-- Begin SELECTED TEXT --
Re: Object Write Latency

Sage Weil <sage@xxxxxxxxxxx> · Mon, 23 Sep 2013 08:40:55 -0700 (PDT)

On Mon, 23 Sep 2013, Dan van der Ster wrote:
> On Fri, Sep 20, 2013 at 5:34 PM, Sage Weil <sage@xxxxxxxxxxx> wrote:
> > On Fri, 20 Sep 2013, Andreas Joachim Peters wrote:
> >> Hi,
> >>
> >>
> >> we made some benchmarks about object read/write latencies on the CERN ceph installation.
> >>
> >> The cluster has 44 nodes and ~1k disks, all on 10GE and the pool configuration has 3 copies.
> >> Client & Server is 0.67.
> >>
> >> The latencies we observe (using tiny objects ... 5 bytes) on the idle pool:
> >>
> >> write full object(sync) ~65-80ms
> >> append to object ~60-75ms
> >> set xattr object ~65-80ms
> >> lock object ~65-80ms
> >> stat object ~1ms
> >
> > How are the individual OSDs configured?  Are they purely HDD's with a
> > journal partition, or is there an SSD journal?  If it's pure HDD, this
> > will be a signnificant source of latency.
> 
> No SSD journal, same HDD for journal and partition. It still seems
> large to have >45ms for 1 copy though, no?

Yeah. 

> >
> > That said, Dieter just recently pointed out to me that he's observing
> > significant time in a request turnaround (single request, 1 request in
> > flight) that is not be related to the storage backend.  I've been
> > traveling this week and haven't had time to look into it yet.  Tracking
> > this down should just be a matter of turning up the logs and looking
> > carefully at the timestamps to see where things are being delayed.
-- End SELECTED TEXT --
-- Begin RECORDED DATA --
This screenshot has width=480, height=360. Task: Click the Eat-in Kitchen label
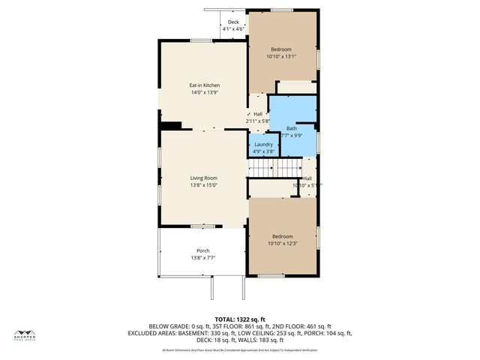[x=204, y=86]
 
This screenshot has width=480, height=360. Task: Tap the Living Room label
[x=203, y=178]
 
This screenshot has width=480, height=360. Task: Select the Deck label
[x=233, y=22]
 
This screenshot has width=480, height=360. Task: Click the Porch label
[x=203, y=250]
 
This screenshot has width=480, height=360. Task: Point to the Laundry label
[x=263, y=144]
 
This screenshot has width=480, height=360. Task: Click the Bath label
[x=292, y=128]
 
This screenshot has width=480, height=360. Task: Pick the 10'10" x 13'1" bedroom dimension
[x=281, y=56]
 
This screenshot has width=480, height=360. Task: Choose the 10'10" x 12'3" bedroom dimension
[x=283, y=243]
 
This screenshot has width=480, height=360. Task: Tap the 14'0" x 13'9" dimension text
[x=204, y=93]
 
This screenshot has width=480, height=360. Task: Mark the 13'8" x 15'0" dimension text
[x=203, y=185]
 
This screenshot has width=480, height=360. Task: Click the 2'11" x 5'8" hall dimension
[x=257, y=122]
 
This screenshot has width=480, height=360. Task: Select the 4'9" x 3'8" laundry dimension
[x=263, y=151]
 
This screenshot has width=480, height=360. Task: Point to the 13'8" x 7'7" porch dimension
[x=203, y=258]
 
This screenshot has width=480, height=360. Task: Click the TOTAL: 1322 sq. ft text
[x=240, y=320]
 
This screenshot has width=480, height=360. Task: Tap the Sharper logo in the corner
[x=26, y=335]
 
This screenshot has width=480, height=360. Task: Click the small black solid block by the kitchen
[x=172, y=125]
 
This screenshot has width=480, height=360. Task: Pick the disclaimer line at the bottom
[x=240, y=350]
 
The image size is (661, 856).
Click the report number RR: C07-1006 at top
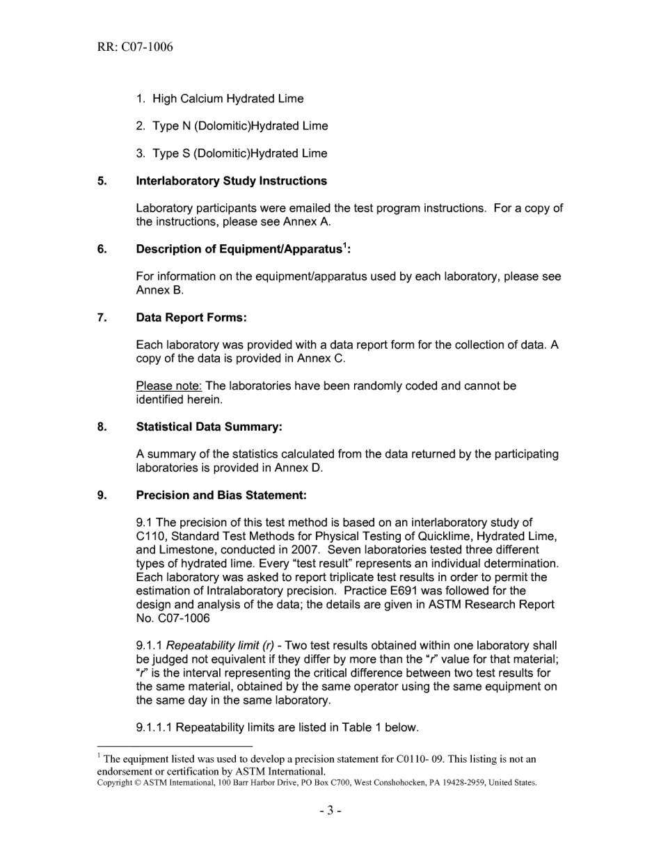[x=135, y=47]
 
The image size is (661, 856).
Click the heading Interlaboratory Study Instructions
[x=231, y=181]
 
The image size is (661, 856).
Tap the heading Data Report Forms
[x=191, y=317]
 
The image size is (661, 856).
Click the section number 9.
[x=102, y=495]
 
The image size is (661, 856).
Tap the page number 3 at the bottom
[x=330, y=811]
-- End RECORDED DATA --
-- Begin RECORDED DATA --
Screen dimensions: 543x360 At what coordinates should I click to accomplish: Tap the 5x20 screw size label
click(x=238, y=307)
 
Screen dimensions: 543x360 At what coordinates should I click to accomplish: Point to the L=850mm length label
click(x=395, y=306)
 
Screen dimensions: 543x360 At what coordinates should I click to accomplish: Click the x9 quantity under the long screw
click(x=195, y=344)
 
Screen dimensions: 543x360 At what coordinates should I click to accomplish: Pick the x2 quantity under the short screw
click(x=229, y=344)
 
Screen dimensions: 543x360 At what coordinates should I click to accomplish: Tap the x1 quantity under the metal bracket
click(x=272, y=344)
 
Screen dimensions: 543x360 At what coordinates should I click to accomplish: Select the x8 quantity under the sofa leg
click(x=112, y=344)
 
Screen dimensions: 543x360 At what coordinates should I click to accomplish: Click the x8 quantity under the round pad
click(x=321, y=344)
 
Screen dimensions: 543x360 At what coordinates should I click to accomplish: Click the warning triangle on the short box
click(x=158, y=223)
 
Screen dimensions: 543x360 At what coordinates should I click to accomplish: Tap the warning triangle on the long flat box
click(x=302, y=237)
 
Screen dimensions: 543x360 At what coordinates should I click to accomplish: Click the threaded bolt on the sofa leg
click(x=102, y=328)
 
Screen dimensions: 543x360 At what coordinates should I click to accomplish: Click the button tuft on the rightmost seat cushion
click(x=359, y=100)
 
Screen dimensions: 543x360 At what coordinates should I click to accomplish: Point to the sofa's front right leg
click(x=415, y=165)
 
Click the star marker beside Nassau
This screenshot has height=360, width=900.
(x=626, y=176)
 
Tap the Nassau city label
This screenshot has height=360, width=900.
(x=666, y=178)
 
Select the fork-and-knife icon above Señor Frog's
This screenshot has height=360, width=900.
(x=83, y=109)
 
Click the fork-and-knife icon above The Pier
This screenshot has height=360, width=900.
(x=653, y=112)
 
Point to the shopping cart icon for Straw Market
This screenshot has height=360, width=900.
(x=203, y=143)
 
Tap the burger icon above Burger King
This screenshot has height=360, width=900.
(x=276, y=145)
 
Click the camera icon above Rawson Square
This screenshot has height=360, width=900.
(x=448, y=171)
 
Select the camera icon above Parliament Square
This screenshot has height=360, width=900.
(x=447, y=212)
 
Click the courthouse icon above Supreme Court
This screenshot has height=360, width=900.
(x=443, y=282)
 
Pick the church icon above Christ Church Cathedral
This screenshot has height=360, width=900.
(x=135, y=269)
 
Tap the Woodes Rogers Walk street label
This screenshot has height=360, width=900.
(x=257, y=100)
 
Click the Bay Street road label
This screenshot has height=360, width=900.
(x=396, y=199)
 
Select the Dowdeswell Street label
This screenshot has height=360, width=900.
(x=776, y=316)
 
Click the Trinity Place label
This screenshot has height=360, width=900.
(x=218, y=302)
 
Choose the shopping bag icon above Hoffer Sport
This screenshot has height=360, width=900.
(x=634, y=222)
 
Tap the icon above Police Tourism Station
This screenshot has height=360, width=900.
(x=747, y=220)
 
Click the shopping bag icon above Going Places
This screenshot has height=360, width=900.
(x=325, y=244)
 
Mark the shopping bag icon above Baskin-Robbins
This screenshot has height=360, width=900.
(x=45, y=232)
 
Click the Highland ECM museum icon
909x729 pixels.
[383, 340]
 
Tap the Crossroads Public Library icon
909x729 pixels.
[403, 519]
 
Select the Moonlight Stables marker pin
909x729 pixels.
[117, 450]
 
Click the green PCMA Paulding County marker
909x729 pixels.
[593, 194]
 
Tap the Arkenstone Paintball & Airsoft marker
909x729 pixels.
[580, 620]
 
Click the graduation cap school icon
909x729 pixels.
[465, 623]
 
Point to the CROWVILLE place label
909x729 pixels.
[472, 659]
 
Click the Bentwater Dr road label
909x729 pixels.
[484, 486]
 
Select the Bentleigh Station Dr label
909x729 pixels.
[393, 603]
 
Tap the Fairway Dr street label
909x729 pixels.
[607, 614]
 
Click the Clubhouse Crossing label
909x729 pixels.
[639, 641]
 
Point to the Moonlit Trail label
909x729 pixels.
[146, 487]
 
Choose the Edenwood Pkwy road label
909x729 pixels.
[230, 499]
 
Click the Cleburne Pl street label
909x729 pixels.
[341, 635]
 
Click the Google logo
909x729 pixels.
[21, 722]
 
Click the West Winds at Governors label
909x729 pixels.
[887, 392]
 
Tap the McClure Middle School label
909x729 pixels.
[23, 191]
-- End RECORDED DATA --
-- Begin RECORDED DATA --
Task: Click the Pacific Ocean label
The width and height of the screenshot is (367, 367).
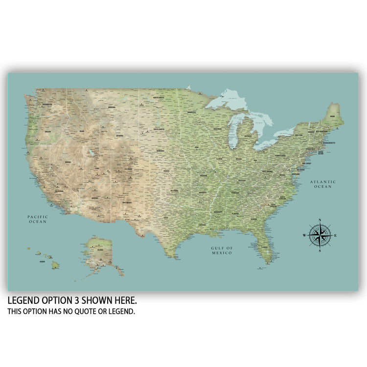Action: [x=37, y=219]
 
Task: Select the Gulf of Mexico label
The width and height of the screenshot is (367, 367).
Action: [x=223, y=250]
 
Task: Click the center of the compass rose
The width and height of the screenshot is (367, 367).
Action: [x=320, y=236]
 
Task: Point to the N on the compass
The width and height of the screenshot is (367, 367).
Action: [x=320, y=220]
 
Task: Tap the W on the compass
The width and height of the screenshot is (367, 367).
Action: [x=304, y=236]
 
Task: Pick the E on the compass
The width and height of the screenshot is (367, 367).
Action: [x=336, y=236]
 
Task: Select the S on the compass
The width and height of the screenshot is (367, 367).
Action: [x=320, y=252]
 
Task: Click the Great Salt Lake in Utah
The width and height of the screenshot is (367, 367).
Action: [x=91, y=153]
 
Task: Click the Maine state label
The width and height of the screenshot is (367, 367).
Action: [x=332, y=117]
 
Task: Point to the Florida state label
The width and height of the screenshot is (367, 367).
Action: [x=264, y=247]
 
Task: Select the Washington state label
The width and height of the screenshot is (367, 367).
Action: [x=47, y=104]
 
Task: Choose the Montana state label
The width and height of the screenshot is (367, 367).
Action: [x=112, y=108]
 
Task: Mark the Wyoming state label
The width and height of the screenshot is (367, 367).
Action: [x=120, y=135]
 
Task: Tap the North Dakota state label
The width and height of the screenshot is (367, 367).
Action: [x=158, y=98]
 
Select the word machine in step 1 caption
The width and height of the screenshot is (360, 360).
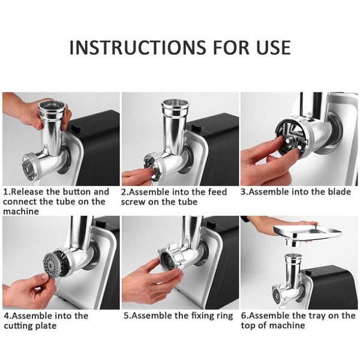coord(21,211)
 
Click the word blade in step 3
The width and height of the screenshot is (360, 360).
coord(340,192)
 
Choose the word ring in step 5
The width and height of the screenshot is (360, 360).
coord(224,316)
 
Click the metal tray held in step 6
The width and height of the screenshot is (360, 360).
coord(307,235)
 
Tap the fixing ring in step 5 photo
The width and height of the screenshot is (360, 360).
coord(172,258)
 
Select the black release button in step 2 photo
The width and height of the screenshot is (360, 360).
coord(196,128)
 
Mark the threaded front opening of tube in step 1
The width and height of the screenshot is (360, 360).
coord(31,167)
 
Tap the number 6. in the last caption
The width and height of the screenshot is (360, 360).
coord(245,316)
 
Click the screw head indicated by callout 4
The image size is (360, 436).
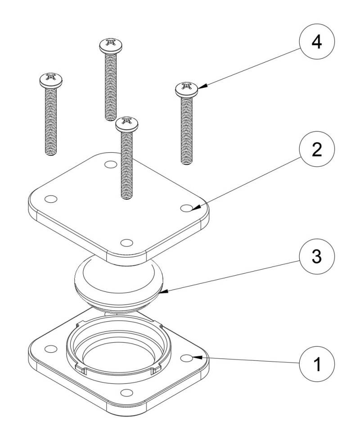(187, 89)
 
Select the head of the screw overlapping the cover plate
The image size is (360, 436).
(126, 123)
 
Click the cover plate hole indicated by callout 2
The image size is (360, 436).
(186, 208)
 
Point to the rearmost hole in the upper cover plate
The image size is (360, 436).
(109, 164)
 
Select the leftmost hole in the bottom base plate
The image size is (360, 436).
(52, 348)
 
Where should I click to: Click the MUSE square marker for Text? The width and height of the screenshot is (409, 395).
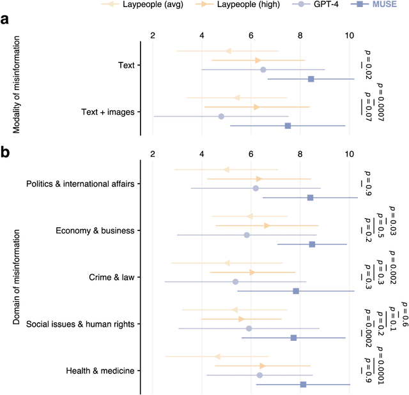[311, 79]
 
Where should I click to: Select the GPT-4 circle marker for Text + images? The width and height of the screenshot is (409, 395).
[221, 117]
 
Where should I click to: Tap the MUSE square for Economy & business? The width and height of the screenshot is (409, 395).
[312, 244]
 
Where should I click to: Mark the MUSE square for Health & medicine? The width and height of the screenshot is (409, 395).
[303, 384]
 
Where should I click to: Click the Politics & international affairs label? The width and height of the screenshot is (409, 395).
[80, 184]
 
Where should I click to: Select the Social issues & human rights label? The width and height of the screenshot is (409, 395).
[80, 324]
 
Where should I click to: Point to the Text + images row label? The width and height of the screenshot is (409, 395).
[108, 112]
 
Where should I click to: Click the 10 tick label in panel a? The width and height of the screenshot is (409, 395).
-- End RECORDED DATA --
» **COMPLETE THE FOLLOWING**:
1. In the email thread, how many nodes does the CERN cluster have?
2. Reproduce the part of the email thread that opens with the words containing "On Mon, 23 Sep" and closes with "Server is 0.67.".

» **FULL SOLUTIONS**:
1. 44 nodes.

2.
On Mon, 23 Sep 2013, Dan van der Ster wrote:
> On Fri, Sep 20, 2013 at 5:34 PM, Sage Weil <sage@xxxxxxxxxxx> wrote:
> > On Fri, 20 Sep 2013, Andreas Joachim Peters wrote:
> >> Hi,
> >>
> >>
> >> we made some benchmarks about object read/write latencies on the CERN ceph installation.
> >>
> >> The cluster has 44 nodes and ~1k disks, all on 10GE and the pool configuration has 3 copies.
> >> Client & Server is 0.67.